Emerging Courageous online Magazine - Stories

The Final Hours by Mary Jean Fink

I had an experience the other evening that will be with me for a long time.

At 8 pm I received a call that my friend's son was dying of liver failure at age 43 and had a mere 48 hours to live. By 10pm I was at the hospital to see if there was anything that I could do to support her. The room was empty except for her son Joey who never heard me enter. I decided to sit next to his bed and pray for him. At one point he became very agitated and started to shake. I went to the side of his bed and began to rub his head and pat his cheeks in smooth strokes. Just like a puppy, he responded and by his movements and his eyes I could tell he wished me to continue. So I did so... for about a half hour or more. I spoke to him about how loved he was and that he should relax and stop trying to think so hard ( his brow kept furrowing). I told him he was so special and had so many people who loved him.

I began to leave and he almost whispered, but more like mouthed..." Stay".. . The only words he had spoken to me. He did not know who I was but it didn't matter. I pulled up a chair and held his hand. His breathing was horrible... short raspy breaths. I began to do heavy deep (Prana) breathing and eventually he fell into the breathing pattern with me...and we both fell sound asleep. At 1am the nurse woke me up as she was changing his IV bag.  I could not believe that I was still there holding his hand.

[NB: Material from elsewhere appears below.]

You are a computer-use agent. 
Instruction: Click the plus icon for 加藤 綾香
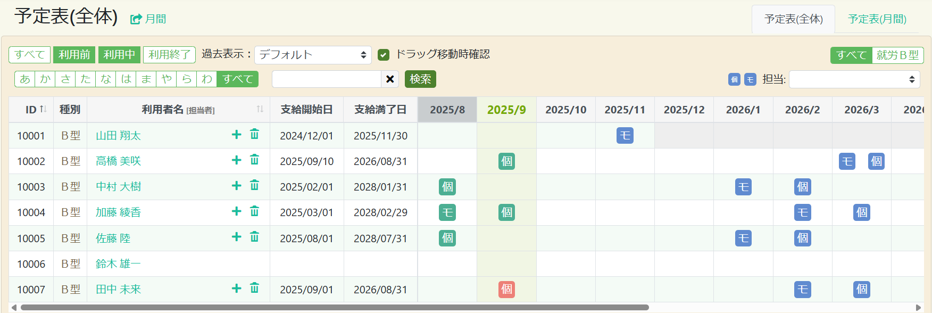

I went out to speak to the nurses whom I knew...they had taken care of both my husband and I.

At 2 am I peeked in to kiss him goodnight. I then headed home. When I awoke in the morning, my husband asked where I had been all night.  I told him about falling asleep while visiting my friends son. He got a sad look on his face and said that the hospital had  called in the morning before I awoke to say he passed on at 5 am.

I really am having a difficult time understanding why I was chosen to be there because Joey did not know me. But the joyous looks he gave me made me feel like he knew just who I was or why I was there. Now I think he felt I had come to help him go home, and after relaxing he left this earthly plane.

This has been a very special experience for me...I am glad I was chosen to be there to be with him in his final hours.